- _DIRECTIONS FOR THIS TASK_: Write out the following listing's lines from the one with "Zdravie rodiny (464, 155)" to the one with "Personnaliser (216, 2375)", exactly, with both included and no others.

- _LISTED RECORDS_:
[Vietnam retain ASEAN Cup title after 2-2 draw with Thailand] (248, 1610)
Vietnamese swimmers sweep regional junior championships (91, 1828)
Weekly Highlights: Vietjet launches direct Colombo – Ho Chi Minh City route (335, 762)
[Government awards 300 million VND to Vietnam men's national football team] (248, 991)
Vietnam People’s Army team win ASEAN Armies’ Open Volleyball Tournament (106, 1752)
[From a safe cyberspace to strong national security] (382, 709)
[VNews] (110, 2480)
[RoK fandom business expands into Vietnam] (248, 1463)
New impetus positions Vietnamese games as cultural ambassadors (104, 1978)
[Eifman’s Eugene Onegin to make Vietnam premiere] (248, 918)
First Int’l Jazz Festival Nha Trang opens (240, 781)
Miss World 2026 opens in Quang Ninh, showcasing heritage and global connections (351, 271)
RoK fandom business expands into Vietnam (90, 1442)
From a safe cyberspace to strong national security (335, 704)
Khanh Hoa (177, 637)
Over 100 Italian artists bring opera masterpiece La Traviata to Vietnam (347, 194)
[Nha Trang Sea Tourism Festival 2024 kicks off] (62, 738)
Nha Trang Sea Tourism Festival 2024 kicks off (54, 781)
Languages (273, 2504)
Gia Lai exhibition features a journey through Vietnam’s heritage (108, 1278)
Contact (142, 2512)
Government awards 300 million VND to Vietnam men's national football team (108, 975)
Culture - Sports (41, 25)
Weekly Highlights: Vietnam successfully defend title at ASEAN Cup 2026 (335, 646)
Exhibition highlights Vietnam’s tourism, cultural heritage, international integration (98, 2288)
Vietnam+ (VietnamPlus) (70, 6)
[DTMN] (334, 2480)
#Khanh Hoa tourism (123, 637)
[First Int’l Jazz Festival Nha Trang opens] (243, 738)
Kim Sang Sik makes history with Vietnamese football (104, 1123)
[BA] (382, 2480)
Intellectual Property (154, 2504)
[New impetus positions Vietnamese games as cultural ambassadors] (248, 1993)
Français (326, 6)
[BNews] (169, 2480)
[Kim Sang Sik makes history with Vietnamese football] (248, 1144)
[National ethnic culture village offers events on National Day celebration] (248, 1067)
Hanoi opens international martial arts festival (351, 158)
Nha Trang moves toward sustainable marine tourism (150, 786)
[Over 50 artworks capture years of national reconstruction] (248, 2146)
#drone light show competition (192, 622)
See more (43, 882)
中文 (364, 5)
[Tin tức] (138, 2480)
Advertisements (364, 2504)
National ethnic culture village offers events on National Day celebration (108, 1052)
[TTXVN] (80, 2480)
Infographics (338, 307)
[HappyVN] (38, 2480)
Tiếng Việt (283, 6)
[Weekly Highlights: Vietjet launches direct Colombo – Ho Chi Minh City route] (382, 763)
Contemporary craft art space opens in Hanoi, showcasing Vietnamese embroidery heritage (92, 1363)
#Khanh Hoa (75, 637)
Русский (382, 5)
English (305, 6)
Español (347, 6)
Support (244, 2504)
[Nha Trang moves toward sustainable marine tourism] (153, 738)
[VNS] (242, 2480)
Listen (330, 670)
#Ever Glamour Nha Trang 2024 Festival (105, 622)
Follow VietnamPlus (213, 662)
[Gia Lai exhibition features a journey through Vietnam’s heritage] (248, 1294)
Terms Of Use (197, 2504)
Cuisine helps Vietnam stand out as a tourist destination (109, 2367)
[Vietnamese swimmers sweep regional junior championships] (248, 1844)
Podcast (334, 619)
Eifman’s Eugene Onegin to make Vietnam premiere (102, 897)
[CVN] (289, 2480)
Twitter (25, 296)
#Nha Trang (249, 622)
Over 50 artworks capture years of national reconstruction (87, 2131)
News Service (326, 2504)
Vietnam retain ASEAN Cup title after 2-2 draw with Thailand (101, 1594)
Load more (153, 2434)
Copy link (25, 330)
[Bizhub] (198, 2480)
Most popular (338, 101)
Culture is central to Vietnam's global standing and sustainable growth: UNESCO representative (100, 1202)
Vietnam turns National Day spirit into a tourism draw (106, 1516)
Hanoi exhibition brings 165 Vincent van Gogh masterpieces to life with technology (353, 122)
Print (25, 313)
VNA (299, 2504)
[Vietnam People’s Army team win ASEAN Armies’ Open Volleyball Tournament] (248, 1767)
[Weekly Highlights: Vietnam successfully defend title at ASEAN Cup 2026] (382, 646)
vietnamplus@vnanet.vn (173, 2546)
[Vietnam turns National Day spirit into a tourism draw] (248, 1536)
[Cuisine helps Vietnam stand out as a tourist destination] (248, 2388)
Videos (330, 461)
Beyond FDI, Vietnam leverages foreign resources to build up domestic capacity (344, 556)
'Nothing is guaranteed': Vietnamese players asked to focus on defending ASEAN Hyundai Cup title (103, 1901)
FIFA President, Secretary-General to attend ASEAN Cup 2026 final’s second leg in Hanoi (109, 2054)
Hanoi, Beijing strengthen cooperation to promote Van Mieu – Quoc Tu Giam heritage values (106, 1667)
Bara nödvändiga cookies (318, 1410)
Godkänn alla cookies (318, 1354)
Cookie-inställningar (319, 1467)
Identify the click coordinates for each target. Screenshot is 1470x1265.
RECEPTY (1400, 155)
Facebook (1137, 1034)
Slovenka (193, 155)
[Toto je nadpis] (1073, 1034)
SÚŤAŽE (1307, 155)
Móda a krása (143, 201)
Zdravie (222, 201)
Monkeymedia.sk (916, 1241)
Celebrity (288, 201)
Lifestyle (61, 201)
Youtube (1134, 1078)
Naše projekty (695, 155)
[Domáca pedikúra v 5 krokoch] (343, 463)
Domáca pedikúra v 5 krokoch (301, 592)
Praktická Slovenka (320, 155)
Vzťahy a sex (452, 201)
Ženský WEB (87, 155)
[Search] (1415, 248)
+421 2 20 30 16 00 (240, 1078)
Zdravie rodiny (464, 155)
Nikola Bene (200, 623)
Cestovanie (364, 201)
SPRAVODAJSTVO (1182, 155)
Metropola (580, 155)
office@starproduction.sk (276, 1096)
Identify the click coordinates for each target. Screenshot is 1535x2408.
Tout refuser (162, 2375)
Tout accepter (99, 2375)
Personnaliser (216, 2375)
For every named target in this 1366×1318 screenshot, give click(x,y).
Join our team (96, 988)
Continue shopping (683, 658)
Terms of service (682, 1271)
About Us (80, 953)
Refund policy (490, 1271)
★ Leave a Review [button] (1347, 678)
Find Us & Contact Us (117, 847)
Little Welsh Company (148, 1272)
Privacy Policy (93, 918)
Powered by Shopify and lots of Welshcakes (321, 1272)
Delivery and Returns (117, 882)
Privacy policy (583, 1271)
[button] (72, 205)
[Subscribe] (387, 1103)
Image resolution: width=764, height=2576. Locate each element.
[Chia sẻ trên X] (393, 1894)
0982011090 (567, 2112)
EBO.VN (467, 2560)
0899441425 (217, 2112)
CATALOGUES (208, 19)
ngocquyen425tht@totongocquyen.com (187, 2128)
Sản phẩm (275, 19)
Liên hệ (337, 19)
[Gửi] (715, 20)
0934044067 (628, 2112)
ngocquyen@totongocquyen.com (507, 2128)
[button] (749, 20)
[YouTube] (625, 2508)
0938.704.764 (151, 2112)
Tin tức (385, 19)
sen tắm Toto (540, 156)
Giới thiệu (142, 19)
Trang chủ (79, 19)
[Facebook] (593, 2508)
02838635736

- _EXPECTED ANSWER_:
Zdravie rodiny (464, 155)
Nikola Bene (200, 623)
Cestovanie (364, 201)
SPRAVODAJSTVO (1182, 155)
Metropola (580, 155)
office@starproduction.sk (276, 1096)
Identify the click coordinates for each target. Screenshot is 1535x2408.
Tout refuser (162, 2375)
Tout accepter (99, 2375)
Personnaliser (216, 2375)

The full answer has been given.